# Bild in Pixel Bild umwandeln



## Lunam (17. August 2007)

Wie kann ich das Bild im Anhang (nur die Blume) in ein Pixel Art umwandeln?

Wie das nur mit der Handzeichnung ohne schwarze Linien geht weiß ich aber schon ein fertiges Bild umwandeln O_O

http://www.rocards.de/images/item/629.gif <--- Pixel Art


----------



## Leola13 (18. August 2007)

Hai,

viel Zeit, Geduld und Arbeit.

Hier vier Einsteigertuts von Ulf-Theis : Pixelart

und auch noch einmal von PSD

Viel Spaß und Erfolg.

Ciao Stefan


----------



## Lunam (18. August 2007)

Das hilft mir leider nicht viel ich will die Blume ja nicht nochmal neu zeichnen =/


----------



## Andreas Späth (18. August 2007)

Du kannst ein Bild nicht einfach so in Pixel Art umwandeln, oder zumindest nicht mit einem brauchbarem Ergebniss.

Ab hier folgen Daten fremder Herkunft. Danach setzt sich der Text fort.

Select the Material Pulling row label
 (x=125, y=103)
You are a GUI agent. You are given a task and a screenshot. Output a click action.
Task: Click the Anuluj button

Das ist eine der Aufgaben bei denen wohl jedes Grafikprogramm (selbst Photoshop) an seine Grenzen stößt. Da hilft nurnoch die gute alte Handarbeit.


----------



## Lunam (18. August 2007)

Hmmm.ich glaub ich weiß wie ichs machen kann nur muss ich da auf mein Grafiktablett warten T_T


----------



## Lunam (28. August 2007)

sieht das den wie ein Pixelart aus:

http://i122.photobucket.com/albums/o279/Engelchen18/blumepixelbvvvv.gif


----------



## ikon (29. August 2007)

Hi,

schau doch mal bei http://hello.eboy.com/eboy/index.php vorbei. Das ist DIE Adresse die mir zu Pixelart einfällt. Vielleicht findest Du dort ein paar Tuts oder kannst Dir ein paar Tipps bzw. Anregungen holen.

ikon


----------